Fifteen plugins, close to seventy thousand installs, and every one of them hid the same function: the moment you typed your artificial intelligence key into the settings box and clicked "Apply," it left, without warning, for a server that was not yours.
What betrayed these developers was not a sophisticated attack. It was a convenience feature doing exactly what it promised, with one extra line: it saved your key for you and sent a copy to someone else. The attack surface is no longer the artificial intelligence itself, it is the assistant you bolt on top of it. Nobody broke in. You installed the thief and handed over the key.
How a setting became a leak
The research comes from Aikido Security. Researcher Ilyas Makari found fifteen malicious plugins, published under seven different accounts, on the JetBrains Marketplace, the add-on store for one of the most widely used programs for writing code. Each posed as an AI coding assistant built on DeepSeek and other models, and they worked: chat, code review, bug finding. The two most downloaded, "DeepSeek AI Assist" and "CodeGPT AI Assistant," together passed fifty thousand installs.
The trick sat in the box where you enter your API key, the credential that grants access (and charges) to your account with the AI providers. "The moment you click Apply, the settings handler stores your key and also forwards it to the attacker," Makari summed up. The keys targeted were those for OpenAI, DeepSeek and SiliconFlow, sent to a fixed server in plain text. The first plugins appeared in October 2025; the most recent was published on 10 June 2026.

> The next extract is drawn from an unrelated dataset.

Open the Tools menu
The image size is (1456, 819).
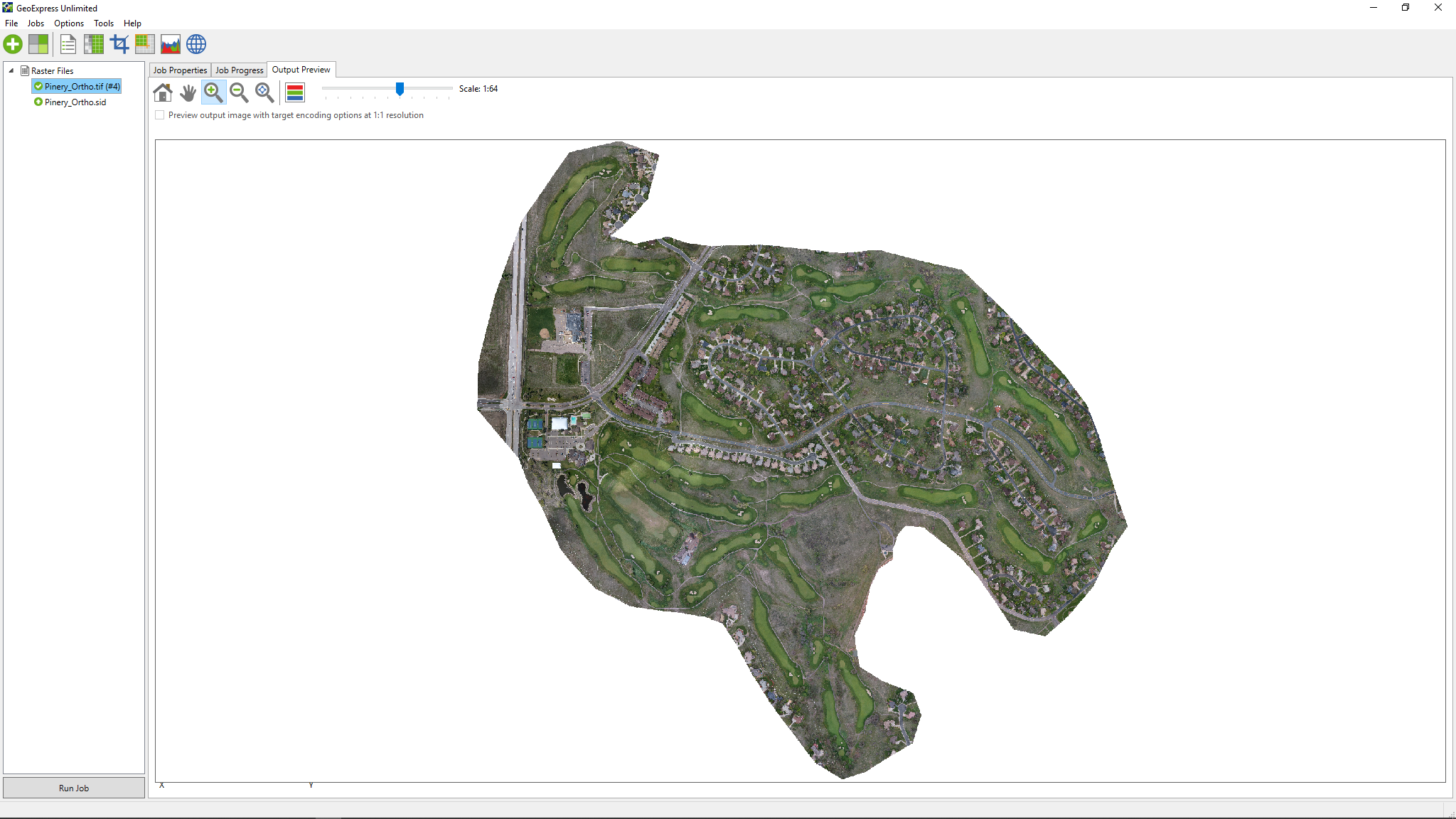point(104,23)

JetBrains received the reports on 16 June, removed all fifteen plugins, shut down the seven accounts and disabled them remotely in the environments where they were already installed. The company's advice was blunt: treat any key entered into these plugins as exposed, revoke it and generate a new one.
It is not just developers
The same pattern repeats outside of code. In late 2025, OX Security caught two Chrome extensions, with around nine hundred thousand users between them, disguised as AI sidebars for ChatGPT, Claude and DeepSeek. They read the conversations straight off the page and sent them out every thirty minutes. The most popular even carried Google's "Featured" badge. "This data can be weaponized for corporate espionage, identity theft, targeted phishing campaigns, or sold on underground forums," OX Security warned.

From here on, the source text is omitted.